LE RÉCITATIF DE LULLY
ET LA DÉCLAMATION DE RACINE

Le principe sur lequel repose tout l’art de Lully est le même que celui de Gluck, et surtout que celui de Grétry. Tous trois ont pour idéal musical la déclamation tragique. Gluck diffère des deux autres en ce que son modèle tragique était une tragédie idéale—la tragédie grecque, telle qu’on l’imaginait alors,—au lieu que le modèle de Lully et de Grétry fut la tragédie française de leur temps. Grétry allait au Théâtre Français pour étudier la déclamation des grands acteurs et la noter en musique[271]. Cette idée, dont il était si fier, comme d’une invention personnelle, avait été celle de Lully. On connaît son mot fameux:

«Si vous voulez bien chanter ma musique, allez entendre la Champmeslé.»

Et Lecerf de la Viéville nous dit:

«Il allait se former à la Comédie sur les tons de la Champmeslé.»

Cette remarque est la clef de l’art de Lully; et elle n’est pas moins importante pour savoir comment on déclamait la tragédie française du XVIIe siècle.
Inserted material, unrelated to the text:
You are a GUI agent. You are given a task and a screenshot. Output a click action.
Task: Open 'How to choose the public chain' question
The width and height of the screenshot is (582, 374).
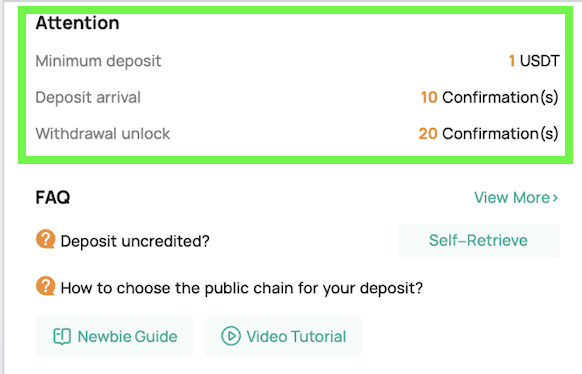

L’histoire littéraire n’a pas encore tiré de l’histoire musicale tous les secours qu’elle pourrait y trouver. Bien des problèmes littéraires seraient plus faciles à résoudre, s’ils s’éclairaient de la musique. Telle, pour prendre un exemple, la question des rythmes libres dans la poésie allemande, sur laquelle les métriciens sont loin d’être d’accord. Il y a pourtant un moyen bien simple de savoir comment scander exactement telles de ces pièces de vers: c’est de voir comment elles ont été scandées par les musiciens, contemporains et amis des poètes. Quand nous lisons Prometheus, ou Ganymed, ou Grenzen der Menschheit de Goethe, mis en musique par son ami Reichardt, nous sommes à peu près certains d’avoir la déclamation exacte de Gœthe. En effet, Reichardt, si soucieux de ne rien écrire, avant d’avoir, comme il disait, «senti et reconnu que les accents grammatical, logique, pathétique et musical étaient bien d’accord», notait, pour ainsi dire, ses lieder, sous la dictée de Gœthe, et sur des textes où Gœthe, en certains cas, avait marqué de sa main des indications musicales.—Bien plus: la comparaison d’une même poésie, accentuée musicalement par plusieurs musiciens d’époques différentes, mais également attachés à l’accentuation[272], nous permet de relever les variations de la déclamation poétique à travers un siècle. Les musiciens ont, plus ou moins sciemment, transposé en musique la façon de déclamer de leur temps; et, à travers leurs chants, nous percevons encore la voix des grands acteurs qui étaient leurs modèles, ou qui faisaient loi autour d’eux.

Il en est ainsi pour Lully: sa déclamation musicale évoque la déclamation de la Comédie-Française de son temps, et en particulier de la Champmeslé. Et, d’autre part, ce que nous savons de la déclamation poétique du temps nous explique bien des traits du récitatif de Lully. Si Lully allait entendre et étudier la Champmeslé, la Duclos, Baron, et leurs camarades du Théâtre-Français allaient entendre et étudier les grands acteurs de Lully, surtout la Le Rochois dans Armide. Il y avait pénétration mutuelle et influence réciproque des deux théâtres.

Tâchons donc de nous représenter exactement quelle était la déclamation de la Champmeslé.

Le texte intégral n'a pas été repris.